(Reuters) - British subprime lender Provident Financial Plc (>> Provident Financial) set out a recovery plan for its home credit business, which is set to post a 2017 loss of up to 120 million pounds as it grapples with a staff shortage.

Provident's shares jumped 18.5 percent on Friday after it said it would move from two UK home credit divisions to four units, employing more regional managers and at least 300 part-time staff who used to work as self-employed agents.

This would help "re-establish relationships with customers (and) stabilise the operation of the business", it said.

Provident has run into trouble after trying to reorganise its door-to-door lending business by ending its model of using self-employed agents as debt collectors and replacing them with directly employed staff.

The company, which gives loans to people who do not meet lending criteria of mainstream banks, has been unable to recruit 2,500 employees to replace its 5,000 agents, leading to uncollected debt, a sales slump and the departure of its chief executive.

The company's shares, which have slumped over 70 percent since its June warning, were top London midcap gainers on Friday. (http://bit.ly/2y9eOmJ)

"Things aren't getting any worse at Provident.. The share price showing some relief...is natural, but there's still a long rocky road ahead," Hargreaves Lansdown senior analyst Laith Khalaf said.

The company did provide an outlook for the group's performance as a whole in the year, beyond confirming a loss of 80-120 million pounds for the home credit business.

Analysts expect pretax profit of 130.6 million pounds in 2017, according to Thomson Reuters I/B/E/S. Provident reported pretax profit of 343.9 million pounds in 2016.

CHALLENGES AHEAD

The home credit unit's collections performance - which measures the percentage of due loan payments it recoups - in September was 65 percent, up from 57 percent in August. Liberum analyst Portia Patel said that performance was at the bottom of the 65-75 percent range they had forecast.

"Can they recover the business to where it was? Most definitely not... The fact is good agents have gone to competitors and they've taken the good customers with them," Patel told Reuters ahead of results.

Provident faces a host of other challenges to recover beyond filling staff gaps: The group is seeking a new CEO, its banking unit is facing a probe by Britain's financial watchdog and its credit rating is on the bring of being downgraded to junk, analysts say.

That's despite the UK subprime market as a whole performing relatively well, with Provident's rivals benefiting from its problems.

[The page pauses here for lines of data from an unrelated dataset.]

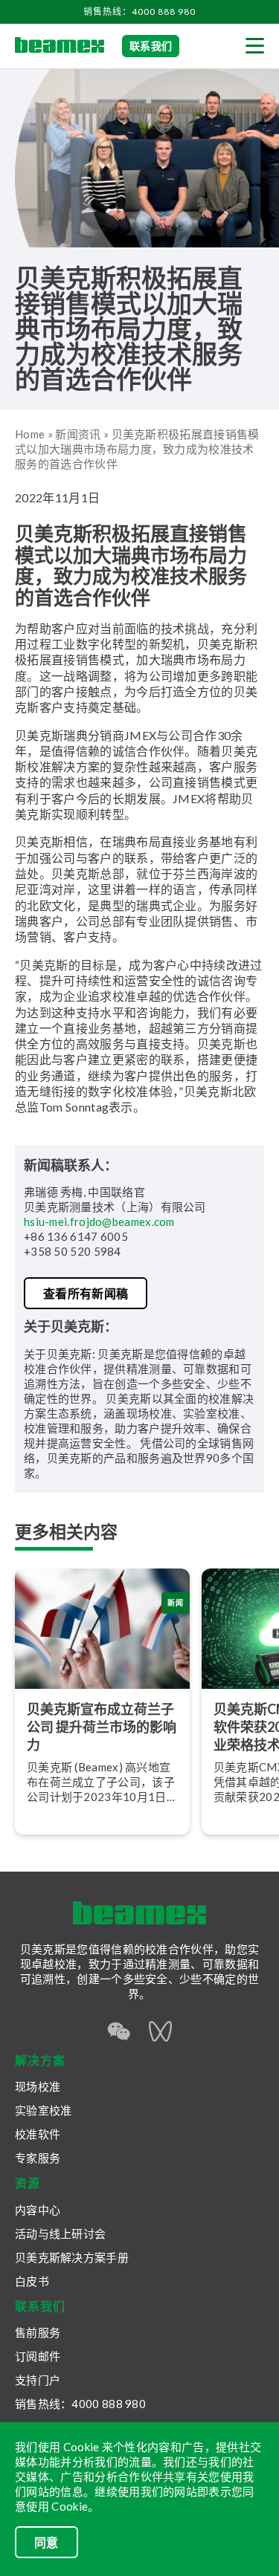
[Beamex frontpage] (59, 46)
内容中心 (37, 2209)
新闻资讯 (77, 434)
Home (30, 434)
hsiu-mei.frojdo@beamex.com (99, 1221)
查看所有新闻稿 (85, 1293)
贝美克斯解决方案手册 (72, 2257)
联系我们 (150, 45)
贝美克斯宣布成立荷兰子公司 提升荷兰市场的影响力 (101, 1727)
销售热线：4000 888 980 (139, 11)
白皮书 (32, 2281)
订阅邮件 (37, 2356)
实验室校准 (43, 2110)
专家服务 (37, 2157)
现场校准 (37, 2086)
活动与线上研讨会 (60, 2233)
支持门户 (37, 2380)
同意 (46, 2542)
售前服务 (37, 2332)
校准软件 (37, 2134)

Morses Club (>> Morses Club PLC) has forecast a jump in profits and customer numbers after recruiting dozens of Provident agents, while Non-Standard Finance (>> Non-Standard Finance PLC) told Reuters that the lender had taken on about 438 agents and about 80 managers from Provident.

"The home credit market has... worked in the same way for hundreds of years, and then Provident have come along and broken that model," Peel Hunt analyst Stuart Duncan said ahead of the update.

"The sector has been thrown up in the air and the largest participant in that market is shedding market share to some of the others are taking full advantage of their self-inflicted wounds."